Durante su progresista gestión, ejecutó el adoquinado de la calle San Martín, desde Pedro Molina hasta el límite Norte de la Ciudad, además de hacer construir otras importantes obras públicas. También solucionó un eterno conflicto entre los vecinos de la calle Las Heras y los dueños del Mercado Central.

 

Zorreguieta monumental

En el gobierno de Rufino Ortega (hijo), el dinámico Amadeo Zorreguieta fue elegido ministro de Industria y Obras Públicas.

El gobernador Ortega se caracterizó por ser muy progresista y durante su actuación, el bisabuelo de Máxima se encargó de gestionar la construcción del monumento más importante de Mendoza: el Cerro de la Gloria.

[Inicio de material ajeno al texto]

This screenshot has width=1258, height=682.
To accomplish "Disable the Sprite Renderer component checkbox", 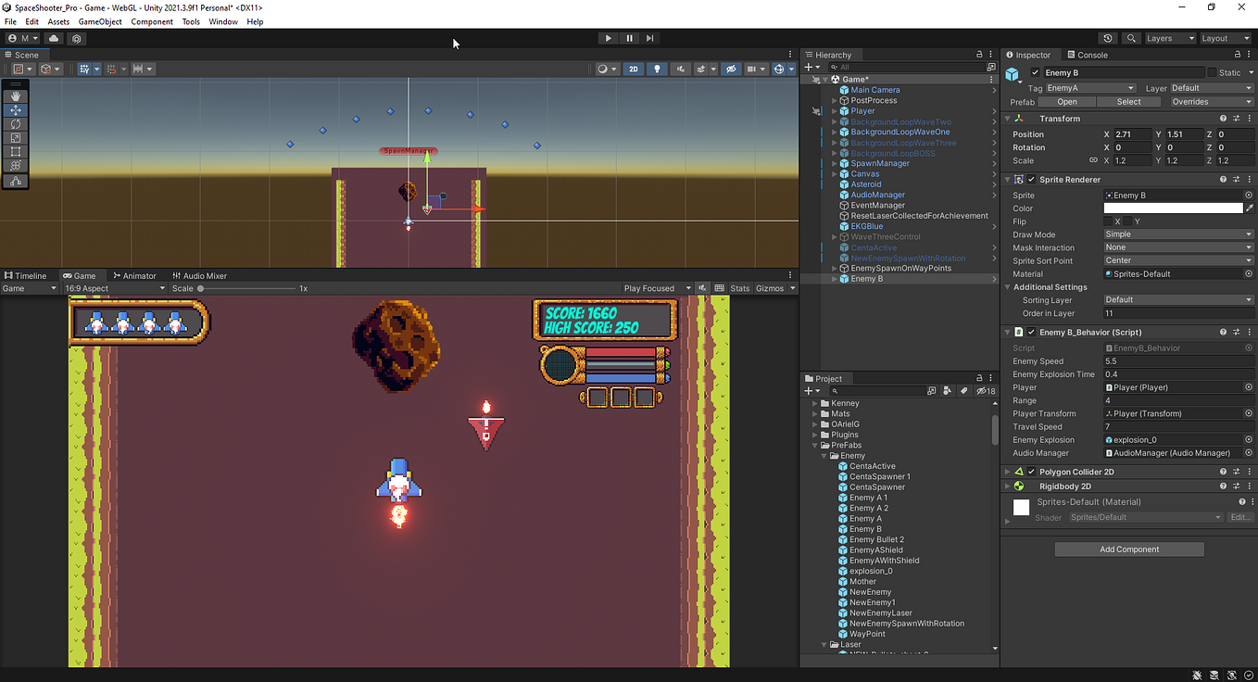I will click(1031, 179).

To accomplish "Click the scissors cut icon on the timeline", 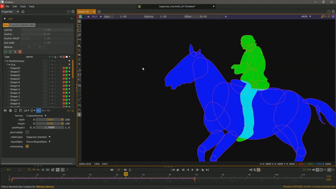I will 48,170.
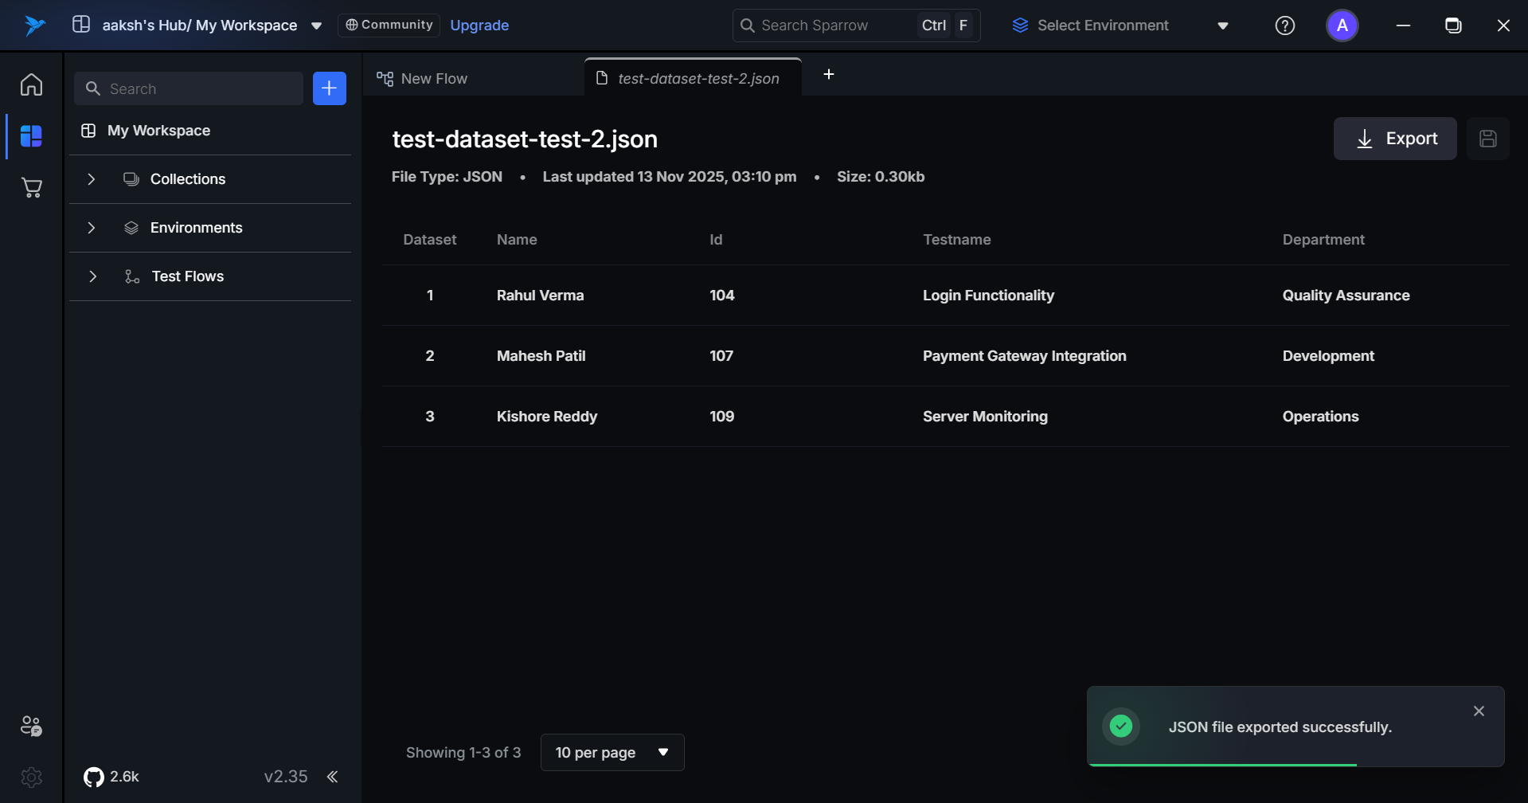Collapse the sidebar with double chevron
This screenshot has width=1528, height=803.
(333, 777)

En 1912, Zorreguieta y una comisión integrada por Francisco P. Moreno, Luis Lagomaggiore, Estanislao Gaviola y el escultor uruguayo Juan Ferrari –autor de la obra escultórica– decidieron elegir el entonces llamado Cerro del Pilar como el lugar en donde se levantaría el monumento en conmemoración a la gesta libertadora.

Inmediatamente, el ministro ordenó la construcción de este hito, la que llevó más de dos años y un costo de 120.000 pesos para la consolidación de la base y el tratamiento de la superficie en la que se destacó la obra de Ferrari.

Además, su impronta quedó plasmada en varios edificios escolares de la provincia y es recordado por incorporar el tranvía eléctrico en la Ciudad y zonas suburbanas.

Finalizada su gestión regresó a la vida privada, reincorporándose como asesor legal del Ferrocarril BAP, puesto en el que siguió trabajando hasta su jubilación, en 1936. Pero siguió activo socialmente participando como socio del Jockey Club y de varias entidades culturales.

Entre otras de sus participaciones institucionales, en 1920 formó parte de la comisión pro-monumento al aviador Benjamín Matienzo en el Parque Gral. San Martín, proyecto que se inauguró después de nueve años.

El 4 de julio de 1923, la familia Zorreguieta sufrió la pérdida de su hija Berta, a los 26 años, quien tiempo atrás se había casado con Enrique Richard.

A pesar de los años, don Amadeo siguió participando activamente en política y durante las elecciones para gobernador en enero de 1946, apoyó la candidatura del demócrata Ricardo Videla y se postuló a diputado nacional.

Otro de sus hijos, Juan Antonio, luego de vivir muchos años en Mendoza, partió hacia la ciudad de Buenos Aires, donde se estableció y se casó. De ese matrimonio tuvo un hijo de nombre Jorge, quien ocupó por varios años la función pública como subsecretario de Comercio durante la dictadura militar y fue el padre de la actual reina consorte de los Países Bajos.

Amadeo Zorreguieta falleció el 13 de abril de 1951 rodeado de sus seres queridos en su casa de Patricias Mendocinas 1765, en la ciudad de Mendoza, y sus restos fueron sepultados en el Cementerio de la Ciudad, donde todavía se conservan.